Cuando la cosa le funciona a Allen

Me gusta cuando Woody Allen quiere explicarnos el difícil arte de la vida simple porque está como ausente.

Me gusta cuando el sabio neoyorquino se queda en Nueva York neoyorquineando para filosofar a pleno pulmón sobre el mundo desde los barrios molones de la capital del mundo.

Me gusta cuando el clarinetista impenitente estadounidense se deja llevar por el torrente nuclear de su artificio cinematográfico de pura raza hasta endosarme una comedia repleta de sí mismo y de mí mismo, de todos nosotros, le amemos o no le amemos.

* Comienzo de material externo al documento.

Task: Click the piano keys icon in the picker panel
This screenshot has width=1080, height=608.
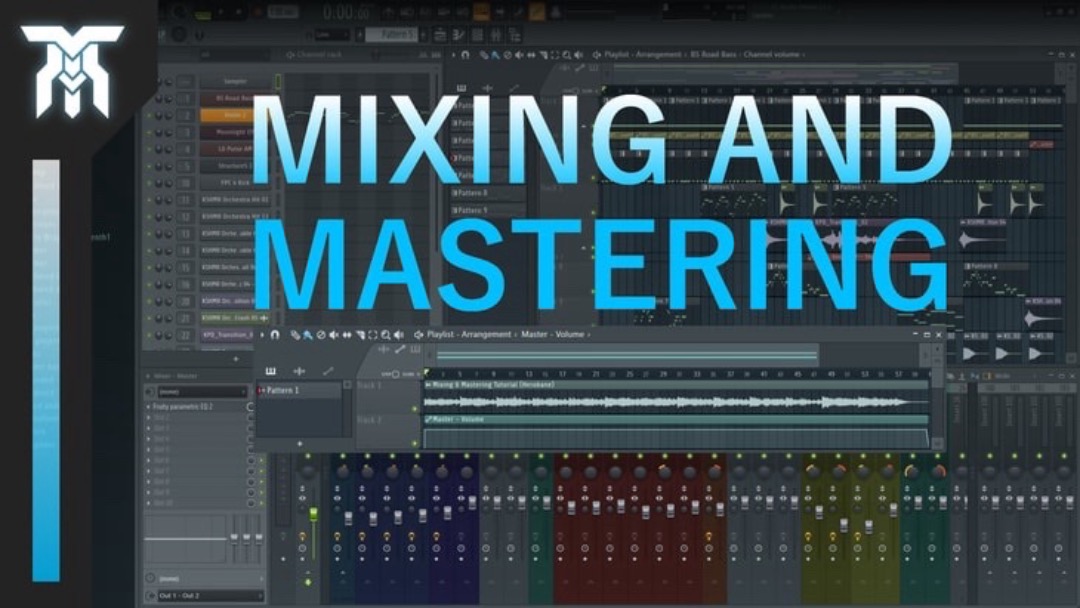Action: pyautogui.click(x=270, y=371)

Sí. Y dicho esto, me gusta esa película del año 2009 que tradujeron para el público español con el a priori incomprensible título de Si la cosa funciona porque con ella me he congratulado de mi ser alleniano de décadas, ese ser yo que disfruta cuando Allen disfruta haciendo su cine de Allen, allenígena yo sentado ante sus joyas llenas de la chispa inteligente del humor humano.

Y urbano.


Si la cosa funciona funciona: vaya si funciona. No porque Larry David sea un excelente Woody Allen y Evan Rachel Wood una nueva poderosa Afrodita, que también; funciona porque en esta película deliciosamente vitriólica aflora cada uno de los detalles que han logrado que el cine de Woody tenga ese amargo regusto satisfactorio de la felicidad siempre al alcance entre cualquier clase de escombro, incluso del mayor de todos: la vida.